大切なのは、第一に何が日本の守るべき国益なのかの精査とそれに基づくタフな交渉です。この点、先にあげた政府調達の優位性について、政府は農産物の関税維持のための交渉材料に使う意思との報道もなされています。いかにも農協利権べったりな自民党らしい考えですが、思考が逆です。政府調達の開放は、日本企業が海外に打って出るチャンス。強く主張すべきです。また、これまでアメリカにいいようにやられてきた自民党に真の国益にそったタフな交渉ができるかは、甚だ疑問でもあります。

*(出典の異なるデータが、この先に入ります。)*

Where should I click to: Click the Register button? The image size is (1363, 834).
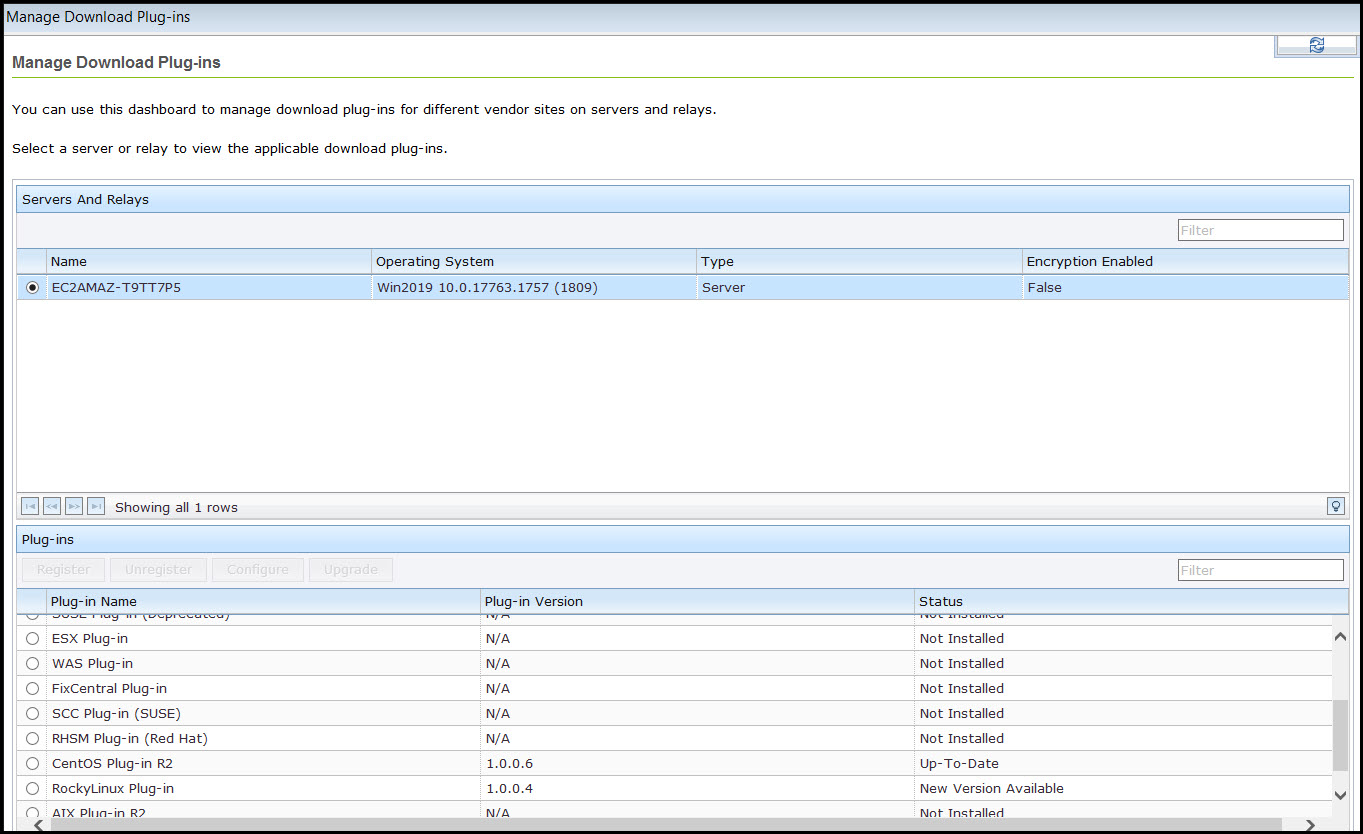tap(63, 570)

多国間交渉で大切な第二のポイント。それは国民への丁寧な説明です。国民の理解と信託がなければ相手国に足元を見られてしまいます。未だにTPPに参加すると国民皆保険がなくなってしまうと考えている人が多くいるのは、説明不足の証左でしょう(もし本当にそんな交渉になっているのであれば、オーストラリア人やニュージーランド人がだまっていないはずです)。



第三、全体を鳥瞰する視野の広さです。TPP推進派は、TPPにこだわりすぎている、EUとのEPAや日中韓FTA、RCEPこそ推進すべきとの批判をよく受けます。もちろん、これらの経済連携も並行して進めるべきです。むしろ、世界第三位のGDPを誇る日本がTPP交渉に参加した事実は、非参加国にとっては脅威なはずです。「TPP交渉参加」を材料に他の協定交渉を優位に進めるべきなのです。

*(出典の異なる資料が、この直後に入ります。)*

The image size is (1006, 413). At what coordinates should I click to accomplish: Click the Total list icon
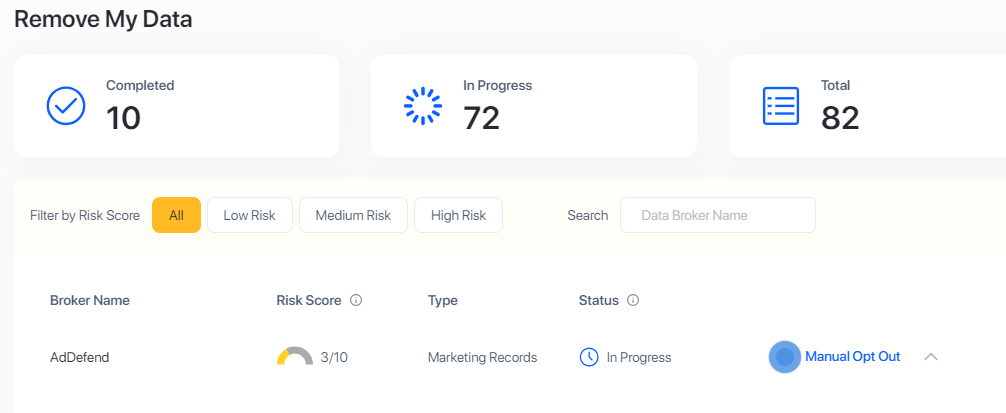[781, 105]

交渉ごとである以上、デメリットは当然あります。しかし、同様に「交渉しないこと」=「チャレンジしないこと」のデメリットもあります。これは、政治のみならず、ビジネスにおいてもよく問題になります。



たとえば、日本の携帯電話は、かつて性能や機能面で世界最高水準にありました。しかし、ドコモ等のキャリアがメーカーから端末を買い取り、販売リスクをキャリア側が負担するというメーカーにとって有利な国内市場で安住し、リスクのある海外市場に目を向けようとはしませんでした。その結果、新技術の開発や導入が遅れて、スマートフォンの流入に対抗できなくなったのです。



一面的な主張をする人たちの後ろには利権が絡んでいると考えるのが一つの知恵です。日本にとっての真の脅威は、国外ではなく国内にあるのかもしれないということを常に念頭におく必要があるでしょう。



TPPは国内の脅威・利権構造を映し出す鏡といえるのです。